* _TEXT SEGMENT_
=====
Tuesday, February 16, 2010

tuesday blahs

yeah i can admit it, i am over winter.
it has been a 'mild' winter, as far as winters go up here, that is undoubtably good.  but still it is cold and damp and gray a lot of the time and just LONG.   i am ready for green grass and buds, and warmer temps and playing outside and taking long walks and not freezing.  it was bound to happen.  heck i made it all the way to mid feb before my first gripe.  i think that is pretty good...  for me.  i am sure my lack luster attitude is also in part to my healing that has been less than smooth since surgery.  it has been a roller coaster ride of secondary infections and problems with the everyday processes of your body that should be "natural" and mine are so NOT natural these days.  to be honest i am worried.  i really had no choice but to get all this work done, but now i worry that perhaps i was not fixable.  maybe all i need is more time.  it has only been 3 weeks,  but still i worry.  i try and put on the good face,  but inside i feel out of control, unwell, and unsure.
so today i look for comfort in the words of a very wise bear...  maybe you too need his words.

“If ever there is tomorrow when we're not together.. there is something you must always remember. you are braver than you believe, stronger than you seem, and smarter than you think."  - winnie the pooh  


11 comments:

JoLyn said...

Wonderful words from that very wise bear...

Best wishes for a speedy recovery!

Cherie said...

Hang in there! Great quote for us all to remember.

Jen said...

Sorry to hear you are blue. I am sooo over winter too and have been pretty deep in the dumps myself. You did the right thing with trying to get yourself fixed up. Healing can be hard, but so worth it, even when there are bumps in the road. xo

Heidi {LaundryGirlPhotog} said...

just a little more time. that's all you need. perhaps spring will come just as you are starting to feel better. hugs.
=====
* _REQUIRED TASKS_
[A] List everything the writer of the blog post says they are ready for.
[B] Answer each question about the blog post on its own line:
(i) How long has it been since the writer's surgery?
(ii) Whose words does the writer turn to for comfort?
(iii) How many comments does the blog post report having?
[C] Pick up the blog post about the writer's winter blahs after its last line and go on with it.
Nothing in the listing is used for any of this work.

* _MATERIAL PROVIDED_
=====
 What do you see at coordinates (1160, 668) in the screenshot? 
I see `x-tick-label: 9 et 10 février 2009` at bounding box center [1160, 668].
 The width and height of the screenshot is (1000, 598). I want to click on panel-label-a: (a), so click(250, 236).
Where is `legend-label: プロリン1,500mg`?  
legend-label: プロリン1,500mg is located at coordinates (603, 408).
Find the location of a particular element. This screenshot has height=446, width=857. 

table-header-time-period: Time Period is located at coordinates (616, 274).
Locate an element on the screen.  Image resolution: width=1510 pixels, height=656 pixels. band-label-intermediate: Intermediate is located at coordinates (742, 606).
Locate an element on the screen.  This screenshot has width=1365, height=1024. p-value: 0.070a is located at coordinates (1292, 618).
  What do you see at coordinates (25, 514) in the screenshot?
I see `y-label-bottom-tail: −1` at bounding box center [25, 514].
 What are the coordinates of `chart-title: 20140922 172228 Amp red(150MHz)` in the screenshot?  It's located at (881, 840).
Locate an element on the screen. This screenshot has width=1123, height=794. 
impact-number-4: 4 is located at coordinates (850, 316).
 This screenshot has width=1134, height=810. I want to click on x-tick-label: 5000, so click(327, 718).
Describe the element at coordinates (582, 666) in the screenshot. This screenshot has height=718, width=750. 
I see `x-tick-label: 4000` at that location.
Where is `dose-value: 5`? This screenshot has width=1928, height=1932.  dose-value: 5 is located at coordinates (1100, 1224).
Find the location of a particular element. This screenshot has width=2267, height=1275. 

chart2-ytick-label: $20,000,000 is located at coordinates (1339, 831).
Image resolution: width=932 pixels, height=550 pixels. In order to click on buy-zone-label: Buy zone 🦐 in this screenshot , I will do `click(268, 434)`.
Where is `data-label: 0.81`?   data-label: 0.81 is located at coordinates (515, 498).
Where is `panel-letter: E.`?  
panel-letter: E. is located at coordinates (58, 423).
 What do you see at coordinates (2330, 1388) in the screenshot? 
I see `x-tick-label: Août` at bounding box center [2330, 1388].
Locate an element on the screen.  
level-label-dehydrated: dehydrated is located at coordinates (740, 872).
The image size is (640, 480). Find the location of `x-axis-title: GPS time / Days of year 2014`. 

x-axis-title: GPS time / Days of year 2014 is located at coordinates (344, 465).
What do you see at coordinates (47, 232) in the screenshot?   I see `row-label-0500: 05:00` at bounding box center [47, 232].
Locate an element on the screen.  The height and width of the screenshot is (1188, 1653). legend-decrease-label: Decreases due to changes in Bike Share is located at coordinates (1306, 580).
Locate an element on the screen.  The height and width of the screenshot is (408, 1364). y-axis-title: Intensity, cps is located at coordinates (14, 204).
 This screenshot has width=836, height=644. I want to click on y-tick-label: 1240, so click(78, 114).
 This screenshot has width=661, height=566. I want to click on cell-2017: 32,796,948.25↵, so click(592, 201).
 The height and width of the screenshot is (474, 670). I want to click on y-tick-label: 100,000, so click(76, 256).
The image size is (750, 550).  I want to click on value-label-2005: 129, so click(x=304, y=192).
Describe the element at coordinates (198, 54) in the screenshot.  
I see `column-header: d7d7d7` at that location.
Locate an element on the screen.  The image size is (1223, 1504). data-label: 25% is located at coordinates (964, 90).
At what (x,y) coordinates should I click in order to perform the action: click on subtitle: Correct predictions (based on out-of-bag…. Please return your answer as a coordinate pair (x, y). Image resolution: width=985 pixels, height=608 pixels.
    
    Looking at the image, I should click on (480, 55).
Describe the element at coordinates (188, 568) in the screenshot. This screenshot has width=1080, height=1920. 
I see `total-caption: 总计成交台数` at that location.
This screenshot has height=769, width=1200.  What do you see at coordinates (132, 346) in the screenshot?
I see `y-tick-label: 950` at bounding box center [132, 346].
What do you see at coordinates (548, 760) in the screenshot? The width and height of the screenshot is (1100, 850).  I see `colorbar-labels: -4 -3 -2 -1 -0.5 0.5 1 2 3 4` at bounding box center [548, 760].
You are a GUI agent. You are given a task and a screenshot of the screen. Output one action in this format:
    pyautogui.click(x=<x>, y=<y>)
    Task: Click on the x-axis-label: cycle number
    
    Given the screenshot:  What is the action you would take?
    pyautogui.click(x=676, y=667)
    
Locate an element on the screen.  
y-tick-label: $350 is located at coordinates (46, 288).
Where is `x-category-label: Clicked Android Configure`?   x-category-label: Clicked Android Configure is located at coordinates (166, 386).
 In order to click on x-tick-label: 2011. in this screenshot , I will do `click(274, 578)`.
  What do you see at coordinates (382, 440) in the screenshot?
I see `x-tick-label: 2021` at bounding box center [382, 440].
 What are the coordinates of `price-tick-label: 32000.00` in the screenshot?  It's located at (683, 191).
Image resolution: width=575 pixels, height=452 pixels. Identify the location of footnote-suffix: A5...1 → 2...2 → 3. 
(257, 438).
=====
* _NUMBERED ANSWERS_
[A] Green grass, buds, warmer temps, playing outside, taking long walks, and not freezing.

[B]
(i) It has been 3 weeks since the surgery.
(ii) The writer turns to the words of Winnie the Pooh.
(iii) The blog post reports 11 comments.

[C]
Shalet said...

Right there with you on the griping and worrying today. Be kind and gentle with yourself. Healing takes time. You will be well again. I know it with all my heart.

And your quote - oh my does it bring tears to my eyes.

XOXO

jodi said...

oh, sweetheart, hang in there! keep an eye on things and definitely call your doctor if you are worried. that said, give your self time to heal. xoxo

Char said...

one of my very favorite quotes

hope you're resting and taking care of you. did you get the books?

i need to send more - sorry my life has been so crazy that i haven't done more. sending smiles, hugs and warm wishes for mo' bettah healing

Diane Grenkow said...

You know I feel your winter pain. I really really do.

You know, what you had done was major and it's only been three weeks! Be gentle with yourself, it'll take time to heal. : ) xoxo

Amy @ Lucky Number 13 said...

I had to laugh because I blogged about the same thing yesterday--I am totally done with winter, over it. It's been a long one!

I hope you are feeling better soon and things are back to normal. Health issues can cause so much stress and worry, big hugs to you!

Amy Jo said...

A very wise bear indeed. Hugs to you.

Papillon Sky said...

It has been a long winter. I'm ready for it to be done too. Today, for the first time in months, we were woken up by the sun and actually saw a real sunset (you know, the golden kind--not white through gray clouds) and when we walked out of the restaurant after sunset the sky was royal blue and turquoise. There's hope for spring!!!
Hang in there. Sorry your recovery has been so hard. Can I send you anything? Wish I lived nearby so I could bring you a loaf of bread and have a cup of tea with you! Just know I'm doing it in spirit and hope to do it in person someday!
Hugs to you!!!!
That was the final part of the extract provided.